#### EXERCISE AIM
Reproduce exactly, from the data that follows, the line with "[Toggle navigation] (727, 41)", the line with "Image resolution: width=984, height=2576.", and every line that lies between them.

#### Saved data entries
--
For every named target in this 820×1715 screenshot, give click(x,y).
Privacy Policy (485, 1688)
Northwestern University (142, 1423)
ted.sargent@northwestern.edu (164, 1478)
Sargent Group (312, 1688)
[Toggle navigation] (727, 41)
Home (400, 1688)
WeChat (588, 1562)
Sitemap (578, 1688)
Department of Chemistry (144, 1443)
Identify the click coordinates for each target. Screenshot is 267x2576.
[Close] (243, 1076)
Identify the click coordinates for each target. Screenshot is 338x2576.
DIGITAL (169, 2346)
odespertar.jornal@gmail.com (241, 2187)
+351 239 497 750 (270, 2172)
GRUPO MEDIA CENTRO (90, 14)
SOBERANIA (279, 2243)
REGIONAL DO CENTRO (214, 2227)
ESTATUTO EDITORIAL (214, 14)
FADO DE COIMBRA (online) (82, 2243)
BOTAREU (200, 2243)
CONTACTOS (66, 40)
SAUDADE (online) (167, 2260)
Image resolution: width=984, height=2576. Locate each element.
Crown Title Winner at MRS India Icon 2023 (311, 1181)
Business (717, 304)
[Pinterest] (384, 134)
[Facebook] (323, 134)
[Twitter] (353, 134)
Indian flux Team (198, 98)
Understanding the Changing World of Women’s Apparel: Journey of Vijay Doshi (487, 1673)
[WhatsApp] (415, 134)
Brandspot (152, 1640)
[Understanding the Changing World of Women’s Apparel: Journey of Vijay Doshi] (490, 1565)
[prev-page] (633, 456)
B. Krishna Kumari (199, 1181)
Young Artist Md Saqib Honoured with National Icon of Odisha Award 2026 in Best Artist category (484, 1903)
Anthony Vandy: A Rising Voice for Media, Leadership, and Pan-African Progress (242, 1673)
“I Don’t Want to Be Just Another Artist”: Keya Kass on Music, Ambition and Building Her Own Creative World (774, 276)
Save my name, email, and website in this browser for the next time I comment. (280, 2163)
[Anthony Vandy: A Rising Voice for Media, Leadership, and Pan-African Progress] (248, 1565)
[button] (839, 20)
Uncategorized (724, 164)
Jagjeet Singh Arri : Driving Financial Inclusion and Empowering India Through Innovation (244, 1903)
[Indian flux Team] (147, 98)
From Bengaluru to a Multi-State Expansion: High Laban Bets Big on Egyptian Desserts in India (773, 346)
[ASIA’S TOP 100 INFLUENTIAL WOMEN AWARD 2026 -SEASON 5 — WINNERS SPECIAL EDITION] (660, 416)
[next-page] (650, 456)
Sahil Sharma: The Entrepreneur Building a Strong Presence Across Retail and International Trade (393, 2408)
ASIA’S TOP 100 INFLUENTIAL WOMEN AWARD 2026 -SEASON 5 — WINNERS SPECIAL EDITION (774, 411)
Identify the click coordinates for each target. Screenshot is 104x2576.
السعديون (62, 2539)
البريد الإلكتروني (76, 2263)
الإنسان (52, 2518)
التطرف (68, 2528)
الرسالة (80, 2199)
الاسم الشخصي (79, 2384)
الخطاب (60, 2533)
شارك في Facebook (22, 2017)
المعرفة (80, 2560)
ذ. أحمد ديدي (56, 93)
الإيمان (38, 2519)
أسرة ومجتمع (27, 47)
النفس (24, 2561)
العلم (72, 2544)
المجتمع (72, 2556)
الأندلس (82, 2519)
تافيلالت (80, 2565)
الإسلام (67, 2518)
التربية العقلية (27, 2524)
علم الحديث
--
#### RESPONSE BOX
[Toggle navigation] (727, 41)
Home (400, 1688)
WeChat (588, 1562)
Sitemap (578, 1688)
Department of Chemistry (144, 1443)
Identify the click coordinates for each target. Screenshot is 267x2576.
[Close] (243, 1076)
Identify the click coordinates for each target. Screenshot is 338x2576.
DIGITAL (169, 2346)
odespertar.jornal@gmail.com (241, 2187)
+351 239 497 750 (270, 2172)
GRUPO MEDIA CENTRO (90, 14)
SOBERANIA (279, 2243)
REGIONAL DO CENTRO (214, 2227)
ESTATUTO EDITORIAL (214, 14)
FADO DE COIMBRA (online) (82, 2243)
BOTAREU (200, 2243)
CONTACTOS (66, 40)
SAUDADE (online) (167, 2260)
Image resolution: width=984, height=2576. Locate each element.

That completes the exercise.